I have felt little trapped since Christmas. I can't drive because of my MD so I rely mostly on my mom for day to day driving for errands or whatnot. For about a year I was seeing a therapist until she moved, not far away. My mom doesn't deal well with change so I had to have a little break from seeing my therapist till my mom got comfortable with the idea of driving somewhere else. Then my grandma fell and broke her hip so my mom, being the main caregiver, has to assume most of the responsibility, so seeing my therapist has been put on the back burner. Luckily, my therapist has agreed to phone calls for our sessions so at least I have something.
I have chronic depression which means it comes back if I don't keep it at bay if I don't work at it.

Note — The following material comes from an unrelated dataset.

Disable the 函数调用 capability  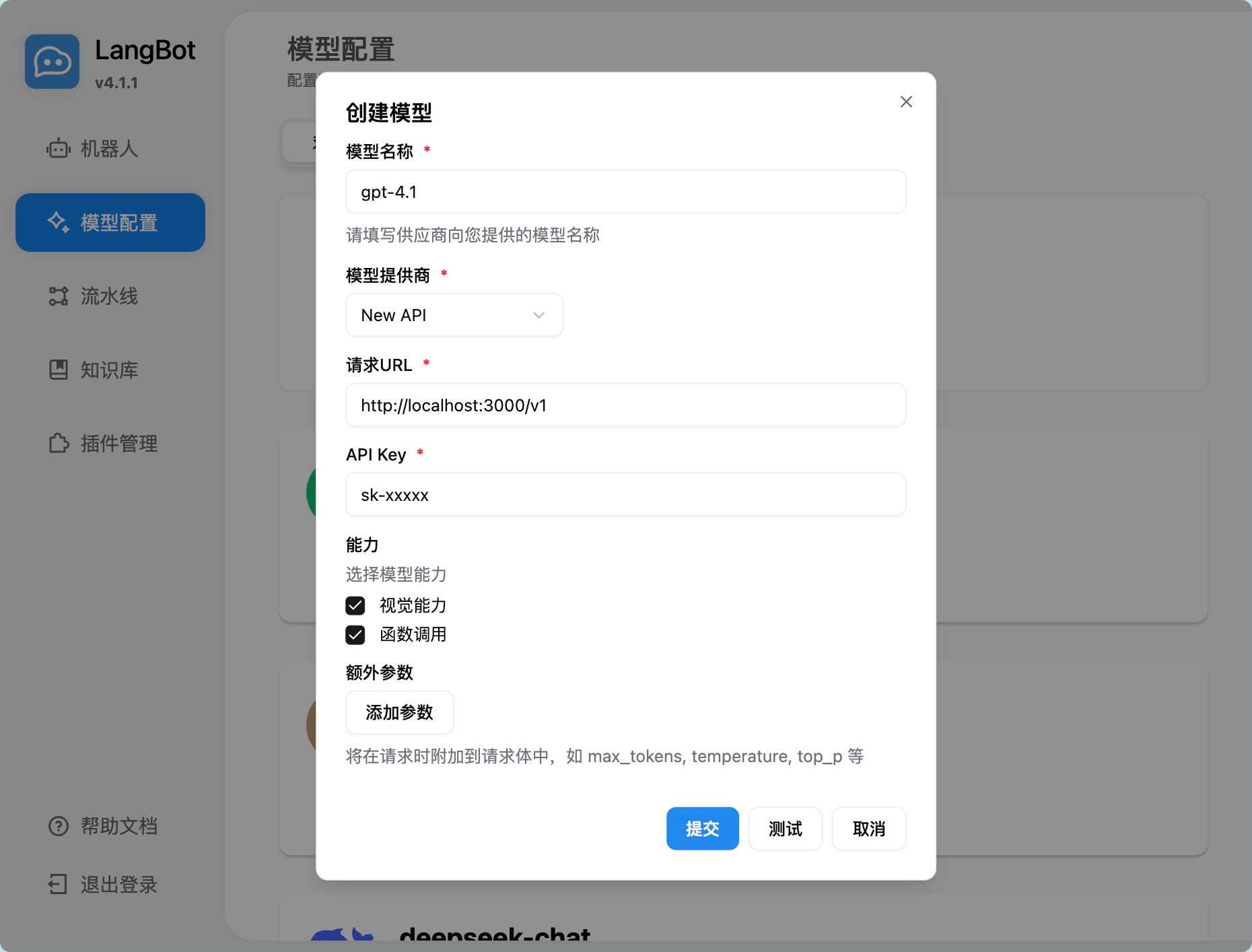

So that brings me to why I'm writing here, because I need an outlet beside the phone to air things out.
As I mentioned things haven't been the same since Christmas, that's when my gram broke her hip. Because my mom is the sole caregiver she assumes most of the responsibility. But she has a sister who lives with my gram. And my aunt, God bless her, is not the responsible type. but my mom thinks its okay to give her tasks my aunt can't do so easily. I think its because she is just her sister, that's why.

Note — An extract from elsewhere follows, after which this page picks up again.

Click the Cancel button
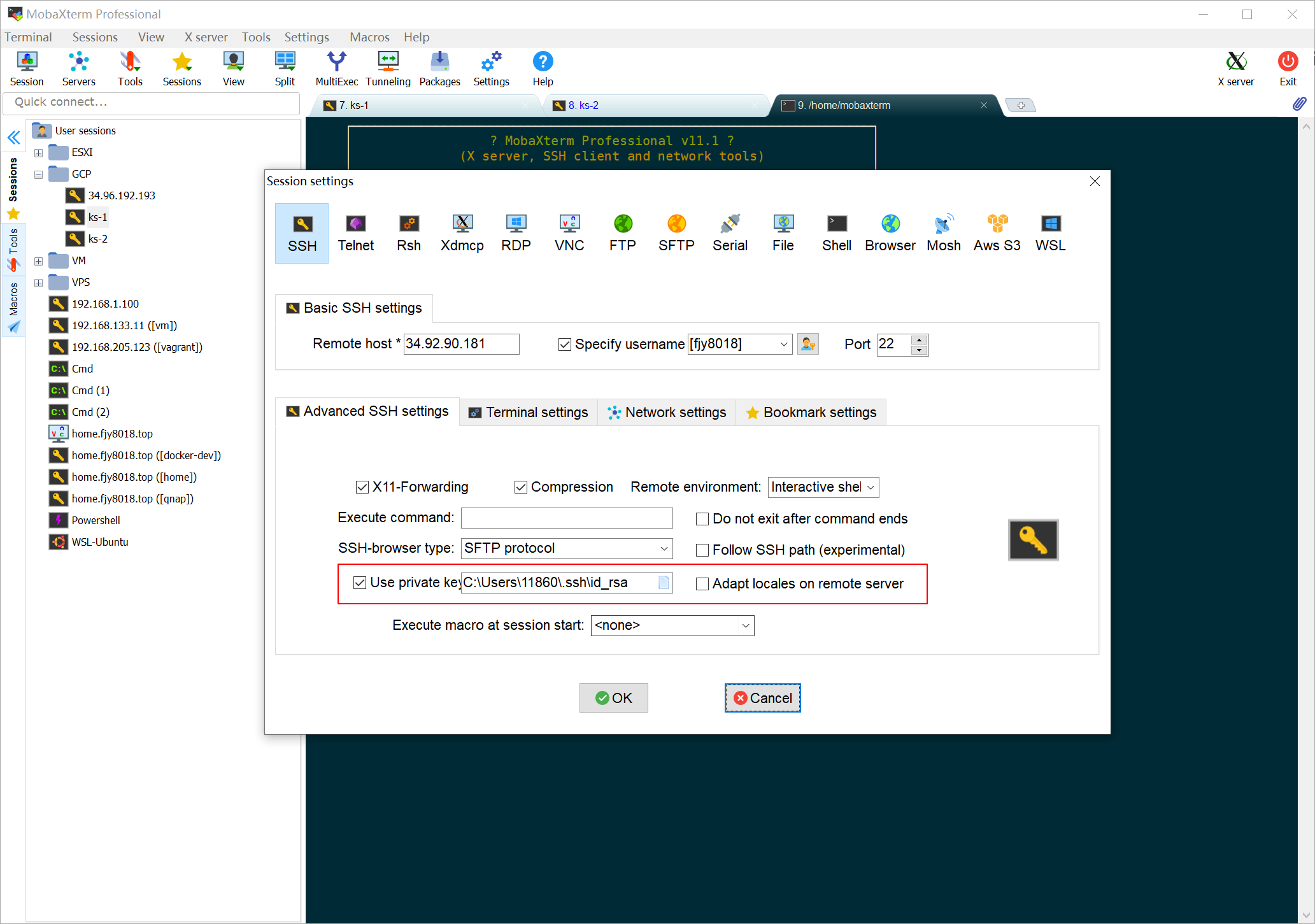pos(762,698)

Night after night I get to hear what's wrong in gramma's world and how my aunt was suppose to do that but this needs to get done now. And for some reason I feel it's okay to put my two cents in to the conversation night after night. And, if you've had any type of depression you know that's a bad way to think, talk, etc. So I need to stop ASAP.
"...tell yourself the problem is in the situation, not you". I just read the article "3 ways negative thinking is sabotaging your efforts" or something like that; And point 2 or 3 is the most prominent one I picked up on because it says it's not going to feel natural. Instead of thinking, "well I already said this much, how much more will hurt?" Just do yourself a favor and stop talking. Yes it's going to feel uncomfortable to not put your two cents in but your going to feel so much better you didn't say this or that and ruin the evening.
I'm no where perfect. This chronic depression is no joke, it's always a work in progress toward that light at the end of the tunnel.